We direct attention to the fact that the investment procedure followed by the Board of Trustees of The North Carolina Annual Conference, Southeastern Jurisdiction, of The Methodist Church, Incorporated as herein outlined does not constitute a commingling of the funds of such Board of Trustees with the funds of others. Nor does it constitute a turning over of its funds to some other person, firm or corporation for investment purposes. Rather, it is a purchase by said Board of Trustees of shares or units in an investment corporation: to wit, The Methodist Foundation, Incorporated. Such investment is represented by a certificate from the Foundation to the Board showing the number of shares or units owned by it, and such shares or units may be liquidated or cashed-in on demand by said Board of Trustees. The legal relationship of The Board and The Foundation is not one of creditor and debtor, but The Board is a shareholder or unit holder in The Foundation, and in case of a liquidation thereof The Board would be entitled to share pro rata with the other unit or share holders in the net assets of The Foundation after its creditors have been paid. In other words, the relationship of The Board of Trustees to The Foundation is the same as its relationship would be to any other corporation in which it is a stockholder. Under the facts of this case the position of The Board is strengthened by the fact that the beneficiary of the trust funds which it administers, The North Carolina Annual Conference, Southeastern Jurisdiction of The Methodist Church, has specifically authorized it to invest in the shares or units of The Foundation. For thus the Annual Conference shares the responsibility for the making of such an investment and could not be heard to complain if for any reason such investment proved to be unwise or improvident.

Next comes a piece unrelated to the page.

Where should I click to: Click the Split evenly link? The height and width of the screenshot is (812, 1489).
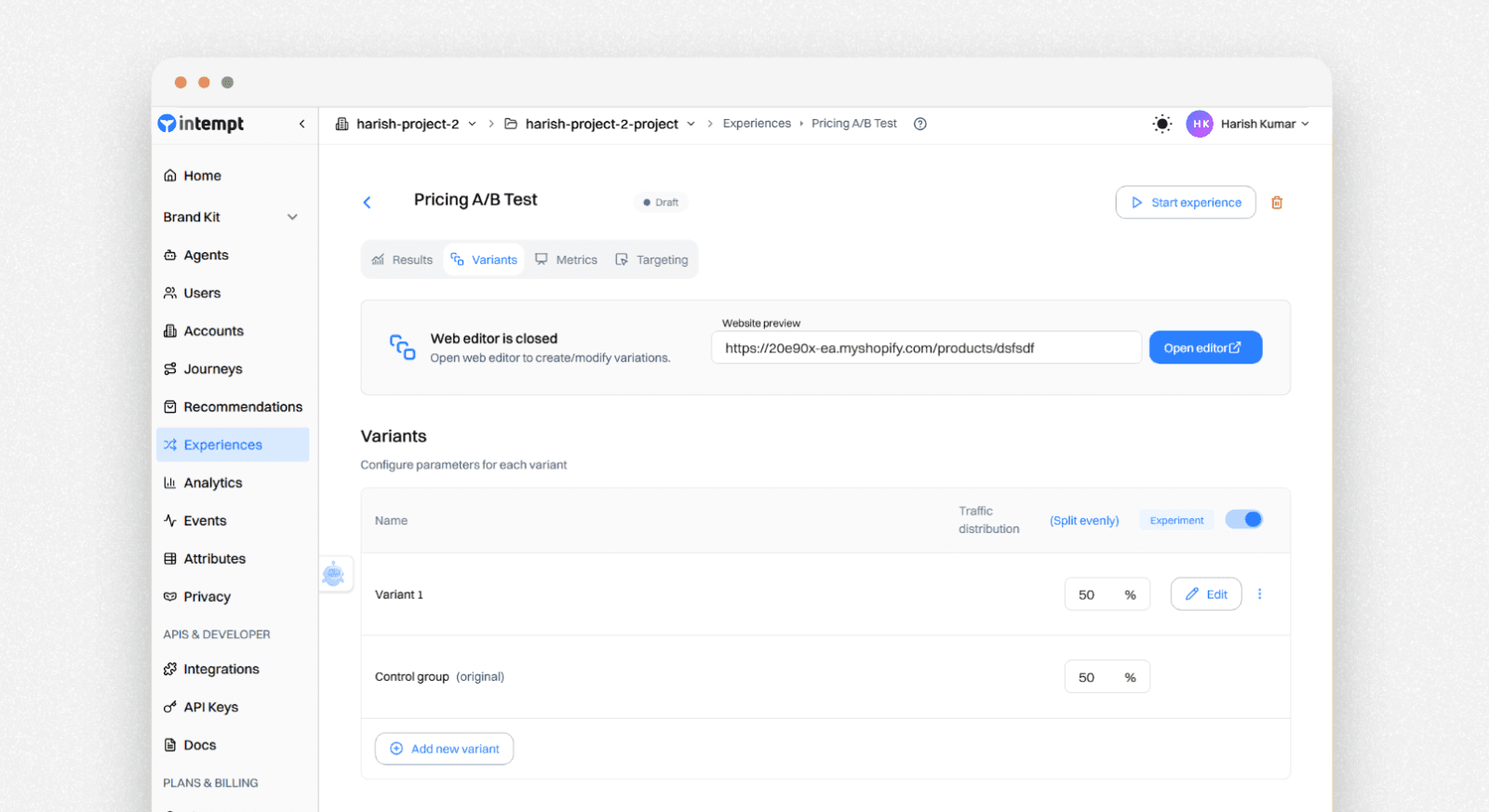(x=1084, y=521)
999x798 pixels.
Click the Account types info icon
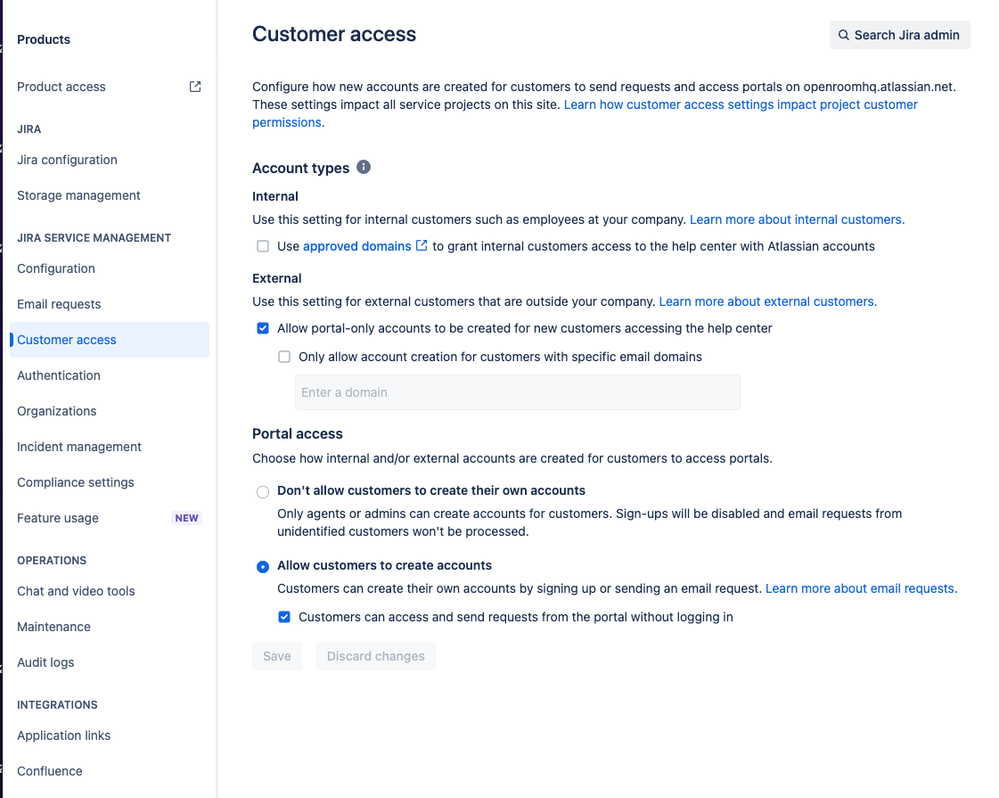coord(364,167)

With reference to the right of The North Carolina Annual Conference to direct its Board of Trustees not to commingle its trust funds with the funds of others we think there can be no doubt that the Annual Conference has the right to give such a direction to its trustees in view of the provisions of Paragraph 711 (2) of the Discipline.

Decision


It is therefore the decision of the Judicial Council:

1. That it is legal for The Board of Trustees of The North Carolina Annual Conference, Southeastern Jurisdiction of The Methodist Church, Incorporated, to invest funds entrusted to it in shares or units of The Methodist Foundation, Inc., provided that in doing so it does not violate the terms of any specific trust.

2. That the North Carolina Annual Conference has the legal right to direct its trustees not to commingle its trust funds with the funds of others.